Wednesday, 26 September 2012
Baby D is a little over a year and half now, and while he still refuses to speak English and only communicates in Babynese, the other hamsters in his head are definitely turning their wheels. His understanding of how things work is frightening, and coupled with his spider-monkey-on-steroids acrobatics, this leads to one clever little ankle-biter.
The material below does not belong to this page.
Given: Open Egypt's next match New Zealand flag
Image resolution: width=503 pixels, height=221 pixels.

During breakfast, second breakfast, brunch, snacktime, lunch, snacktime, or dinner, Baby D makes sure that everyone is fed, including the dog. He'll be a polite table-guest for a few minutes, tricking me into thinking it's safe to go wash the chalk off the walls, or pick up the dismembered package of baby wipes, then start calling, "DOB (dog)! DOB! DOB!" There comes the dog, eager to eat as much of anything that isn't puppy chow as possible, and Baby D will extend a hand of goodies her way. As soon as she's within slobbering reach though, Baby D retracts his hand and smacks her across the face. Being the masochistic bitch that she is, the dog assumes that he only hits her because he loves her, so she stops her cowering and returns, and the teasing and traumatizing hitting continues until mama steps in.
When we play outside (play being getting a tan while the hell hounds tire themselves out before I lock them back in their Graco kennels), Baby D likes to test my limits. He'll run down the driveway until I shout out, "Baby D! Not in the street!" at which point he stops, creeps up until his toes are right at the edge of the driveway, and turns a deranged grin my way. "Don't do it, baby." The demon grin widens and he touches the street with one tip-toe. The time-out countdown begins, "One...two..." and Baby D runs back over to me, before yelling and shaking first one finger, then two fingers in my face.
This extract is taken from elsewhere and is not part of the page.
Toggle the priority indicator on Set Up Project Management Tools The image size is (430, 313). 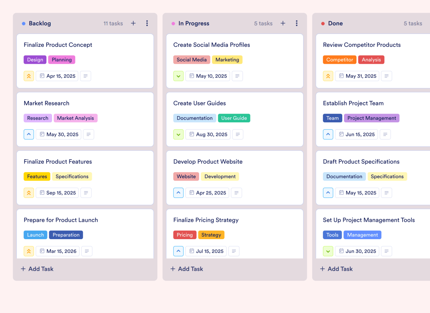(328, 251)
The poor dog and I get most of Baby D's taunting, and his tolerable, well-behaved antics are save for Daddy & Tiny, however even his baby brother isn't totally safe. Baby D has taken to sharing his food with 6-month-old Tiny, and somehow the little one manages to inhale it (yesterday he at half a turkey sandwich, which I didn't realize until I saw the remnants of it on his high-chair tray). He even will hold Tiny in his lap and feed him a bottle, though as soon as my eyes go elsewhere, Baby D chugs as much formula as he can. When it comes to toys however, Tiny gets the short end of the stick. For the most part, Baby D will share, but when it comes to his SPECIAL toy box, the fiery inferno rises from the earth and engulfs the planet. The special toys are Baby D's Hot Wheels & a framed wallet-size photo of Daddy in preschool, which he stores in a Cars Easter basket. Tiny is of course interested in the Hot Wheels, since they are painted the most delicious of colors, and when he gets a hold of one the security devices are triggered and Baby D will appear, flailing, screaming, grabbing, & kicking. Every toy in the room gets thrown, every person is pushed away from the Hot Wheels, Baby D lifts poor Tiny up and drags him by the diaper far away, before Baby D throws himself on the floor in a screaming, thunderstorm tantrum.
Eventually the world is calm.
The children quiet themselves.
Mama comes out of her fetal position.
And Baby D convinces me yet again that he isn't actually Lucifer in an adorable baby suit.
Are there other moms out there who relate to the antics of my household? Cheers to you!